Pixel coordinate grounding data

______________________________

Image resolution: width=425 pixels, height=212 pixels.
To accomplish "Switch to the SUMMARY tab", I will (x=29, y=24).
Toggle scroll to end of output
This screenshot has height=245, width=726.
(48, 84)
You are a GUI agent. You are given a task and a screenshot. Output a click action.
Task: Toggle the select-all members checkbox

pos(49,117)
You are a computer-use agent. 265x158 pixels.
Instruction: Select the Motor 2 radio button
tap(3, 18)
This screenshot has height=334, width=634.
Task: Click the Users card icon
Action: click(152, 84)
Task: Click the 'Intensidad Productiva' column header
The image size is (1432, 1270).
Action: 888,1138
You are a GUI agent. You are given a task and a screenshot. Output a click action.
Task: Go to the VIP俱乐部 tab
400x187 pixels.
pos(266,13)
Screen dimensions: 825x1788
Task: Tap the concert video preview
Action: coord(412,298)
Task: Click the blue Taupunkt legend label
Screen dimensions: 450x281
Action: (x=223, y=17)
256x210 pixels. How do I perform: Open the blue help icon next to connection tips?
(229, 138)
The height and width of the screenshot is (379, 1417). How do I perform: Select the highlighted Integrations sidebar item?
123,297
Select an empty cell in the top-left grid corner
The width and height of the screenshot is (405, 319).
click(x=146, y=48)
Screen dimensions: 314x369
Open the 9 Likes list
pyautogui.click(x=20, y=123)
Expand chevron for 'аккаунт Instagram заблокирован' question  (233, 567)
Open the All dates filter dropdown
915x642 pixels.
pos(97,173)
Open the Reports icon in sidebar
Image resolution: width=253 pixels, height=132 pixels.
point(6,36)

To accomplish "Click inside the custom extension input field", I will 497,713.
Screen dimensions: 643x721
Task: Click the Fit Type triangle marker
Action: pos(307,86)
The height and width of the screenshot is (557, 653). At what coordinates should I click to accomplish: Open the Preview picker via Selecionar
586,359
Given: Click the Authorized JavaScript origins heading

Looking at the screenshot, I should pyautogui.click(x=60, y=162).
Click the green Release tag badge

______________________________

> Activity: The records must be given again in full, exactly as they were written.

> Problem solution:
Image resolution: width=425 pixels, height=212 pixels.
To accomplish "Switch to the SUMMARY tab", I will (x=29, y=24).
Toggle scroll to end of output
This screenshot has height=245, width=726.
(48, 84)
You are a GUI agent. You are given a task and a screenshot. Output a click action.
Task: Toggle the select-all members checkbox

pos(49,117)
You are a computer-use agent. 265x158 pixels.
Instruction: Select the Motor 2 radio button
tap(3, 18)
This screenshot has height=334, width=634.
Task: Click the Users card icon
Action: click(152, 84)
Task: Click the 'Intensidad Productiva' column header
The image size is (1432, 1270).
Action: 888,1138
You are a GUI agent. You are given a task and a screenshot. Output a click action.
Task: Go to the VIP俱乐部 tab
400x187 pixels.
pos(266,13)
Screen dimensions: 825x1788
Task: Tap the concert video preview
Action: coord(412,298)
Task: Click the blue Taupunkt legend label
Screen dimensions: 450x281
Action: (x=223, y=17)
256x210 pixels. How do I perform: Open the blue help icon next to connection tips?
(229, 138)
The height and width of the screenshot is (379, 1417). How do I perform: Select the highlighted Integrations sidebar item?
123,297
Select an empty cell in the top-left grid corner
The width and height of the screenshot is (405, 319).
click(x=146, y=48)
Screen dimensions: 314x369
Open the 9 Likes list
pyautogui.click(x=20, y=123)
Expand chevron for 'аккаунт Instagram заблокирован' question  (233, 567)
Open the All dates filter dropdown
915x642 pixels.
pos(97,173)
Open the Reports icon in sidebar
Image resolution: width=253 pixels, height=132 pixels.
point(6,36)

To accomplish "Click inside the custom extension input field", I will 497,713.
Screen dimensions: 643x721
Task: Click the Fit Type triangle marker
Action: pos(307,86)
The height and width of the screenshot is (557, 653). At what coordinates should I click to accomplish: Open the Preview picker via Selecionar
586,359
Given: Click the Authorized JavaScript origins heading

Looking at the screenshot, I should pyautogui.click(x=60, y=162).
Click the green Release tag badge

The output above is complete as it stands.